Over the past few years, however, we have witnessed the end of simultaneity: everyone lives in different cultural time zones. Retro-watching has become big business. TV on DVD (can we agree to call it “TVD”?) has boomed into a $4 billion industry. And since 2000, when the first full season TVD came out—Season 1 of The X-Files,seven years after it originally aired—the show-to-disc lag has been steadily shrinking. HBO DVDs used to trail their shows by at least two years—now they come out before the next season airs. Falling behind isn’t a minority position anymore, it’s a legitimate first-time viewing strategy. Thanks to TVD (along with newer technologies like DVR and on-demand cable), the first broadcast of a show has lost its old magic—around 60 percent of The Sopranos’ DVD audience, for instance, doesn’t subscribe to HBO. Most of my friends are still scattered, with little sense of cultural loss, throughout Six Feet’s first four seasons.

But (to adapt Six Feet’s ad copy),everything everyone everywhere ends—at least eventually. After eight months, my Six Feet gap finally closed: Last week, the final season reached its second-wave DVD audience. I took full advantage of the medium shift, tearing through the entire season in three days—15 times faster than its original viewers. I watched with frenzied, immersive, isolation-tank intensity, breaking free only to feed my daughter and my dog and (prompted by the show) to check that my marriage wasn’t flaming out into some kind of loveless soul-draining screaming match. I lost myself for days in the world of the Fishers: the fantasy sequences and symbolic misplaced birds (sea gull on the wedding cake, bluebird at the birthday party); the relentless arguments (tiffs escalating into spats, flaps snowballing into squabbles); the streaks of light bursting through every window, like the sun is setting directly on the funeral home’s front lawn (someone opens the fridge in one episode and there appears to be a supernova in place of a light bulb). I walked around in quasi-religious ecstasy, admiring the play of light on my pants legs and marveling at the sheer existence of humanity.

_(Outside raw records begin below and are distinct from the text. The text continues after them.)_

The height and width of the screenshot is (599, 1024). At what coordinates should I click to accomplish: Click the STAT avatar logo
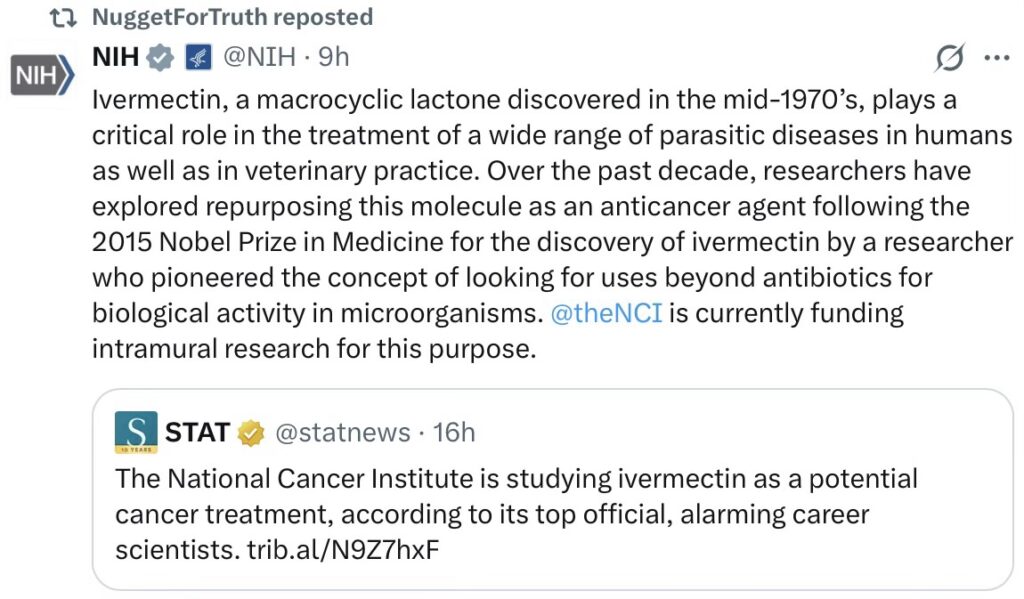click(x=136, y=432)
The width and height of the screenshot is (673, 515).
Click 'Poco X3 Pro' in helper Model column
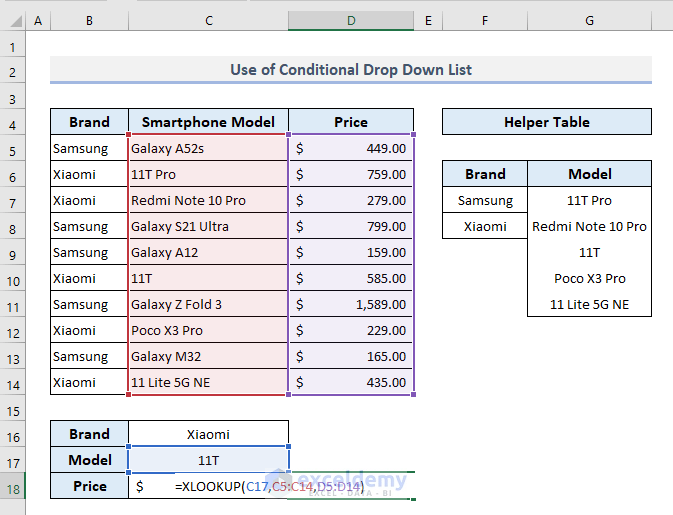pyautogui.click(x=589, y=278)
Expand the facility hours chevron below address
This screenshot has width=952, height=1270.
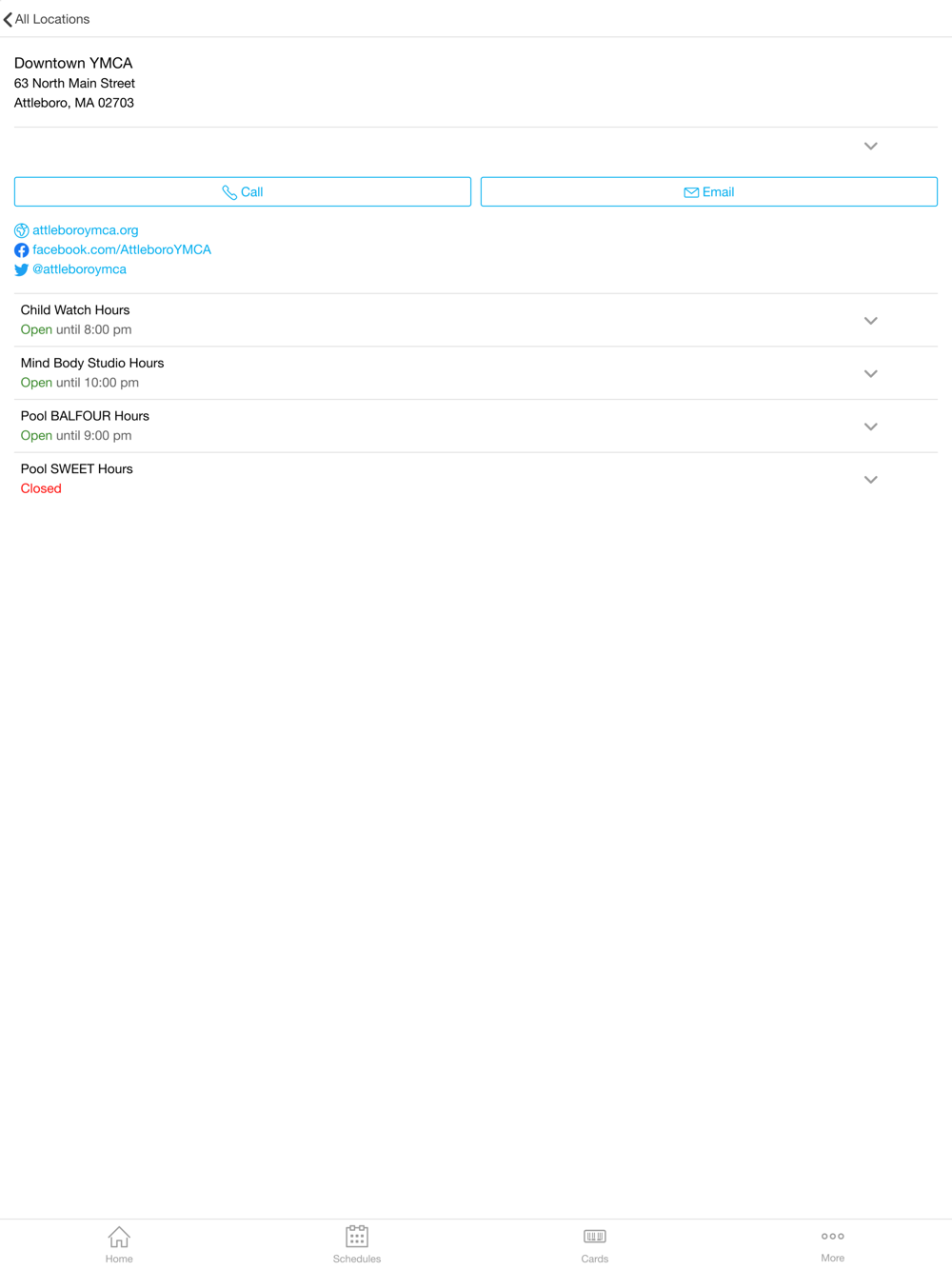[x=870, y=146]
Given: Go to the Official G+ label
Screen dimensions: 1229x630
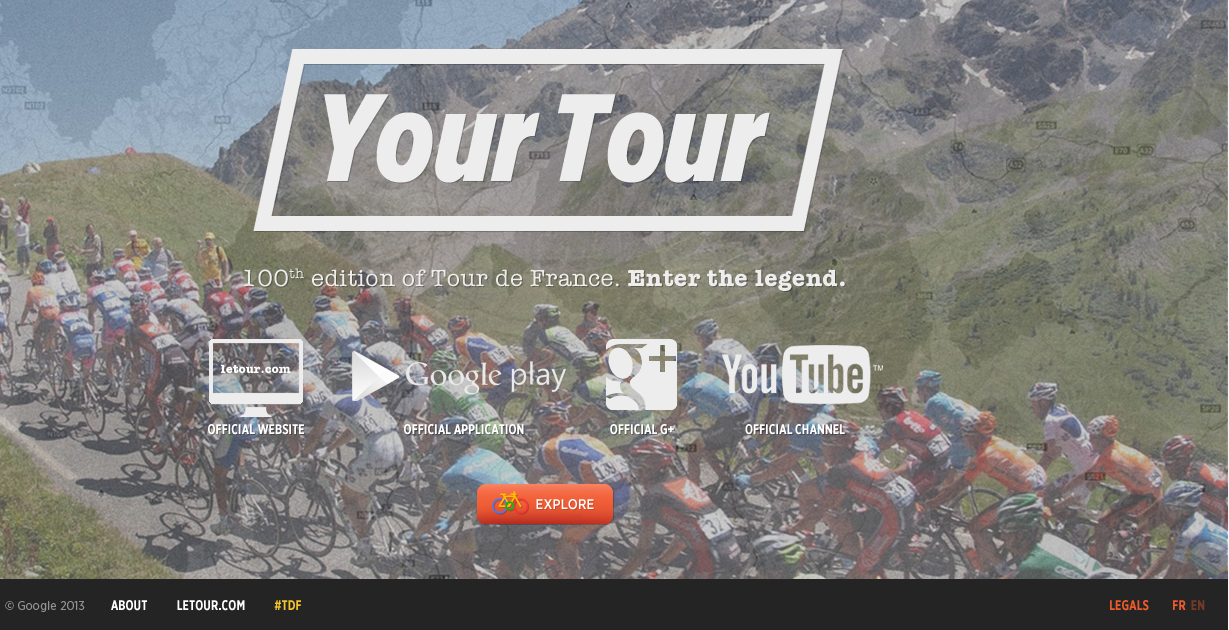Looking at the screenshot, I should [642, 430].
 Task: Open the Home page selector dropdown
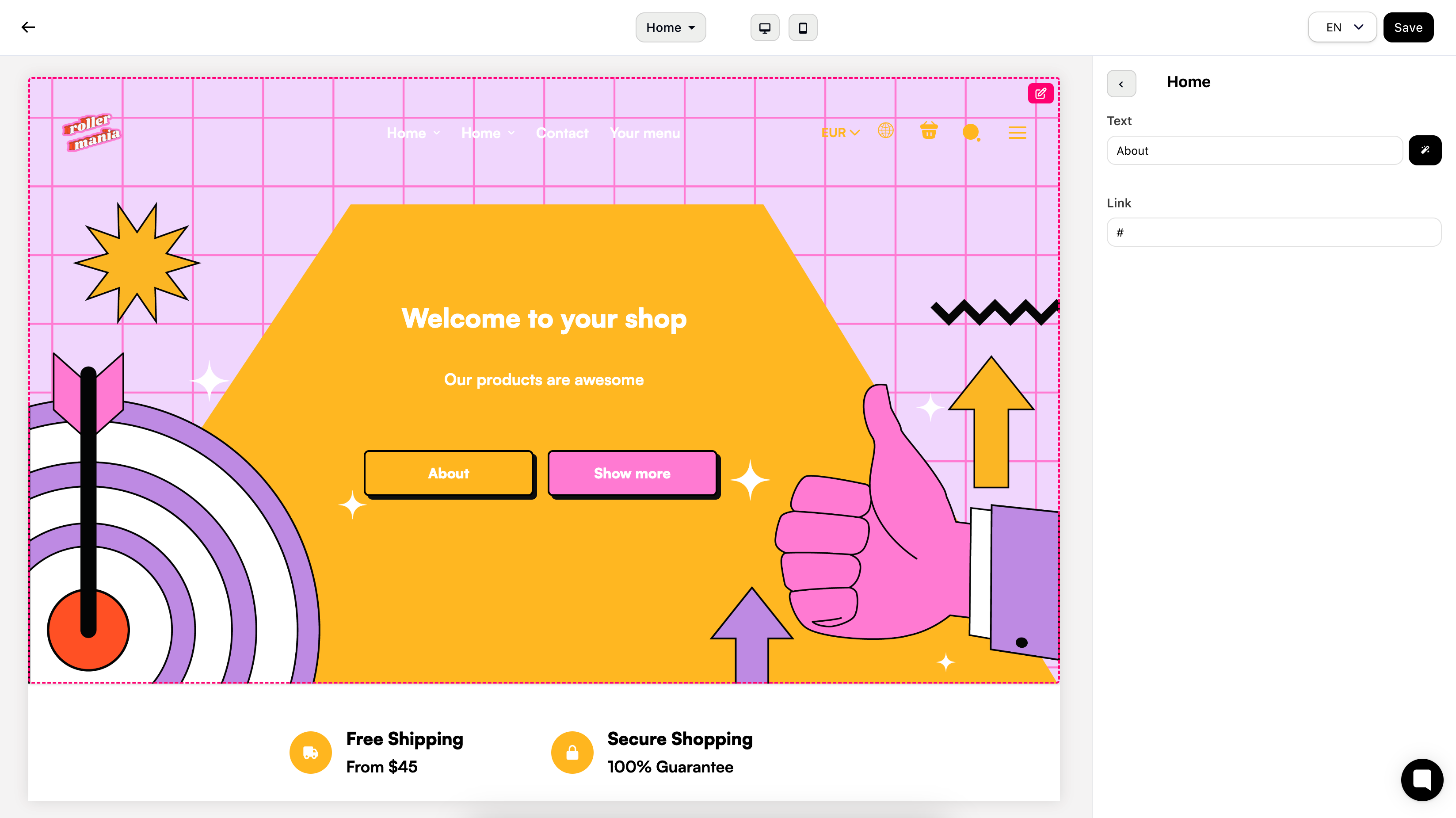click(x=671, y=28)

And then it all ended. The series-ending montage—a six-minute sequence that tied all the show’s loose ends into permanent knots—basically turned me into a hysterical Victorian woman: I collapsed on the couch in a near-swoon, sobbing and imagining my own death and the deaths of everyone I have ever known. (I watched it later with the commentary track and had pretty much the same reaction; then I heard a 30-second clip of the montage’s background music, Sia’s “Breathe Me,” and my cheeks almost inverted from the pressure of trying not to cry.) This intensity seemed medium-dependent: Six Feet is less like TV than serialized film, and it benefits more than most shows from feverish immersion. I doubt my reaction would have been quite so strong if I had diluted the drama with a week of real life between every episode. This was my reward for the wait.

A few weeks ago my wife got impatient again. Having watched The Sopranos on DVD, she wanted to see the final season in real time, so she signed us up for HBO. After watching the first few episodes, it’s become clear that TVD has ruined me. I’ve gotten so used to the lag I can’t take it straight anymore. The few conversations I’ve had with people about new plot twists don’t come close to compensating for the frustration of having to wait a week between episodes. It’s one thing to watch a show late—it’s unbearable to watch it too soon.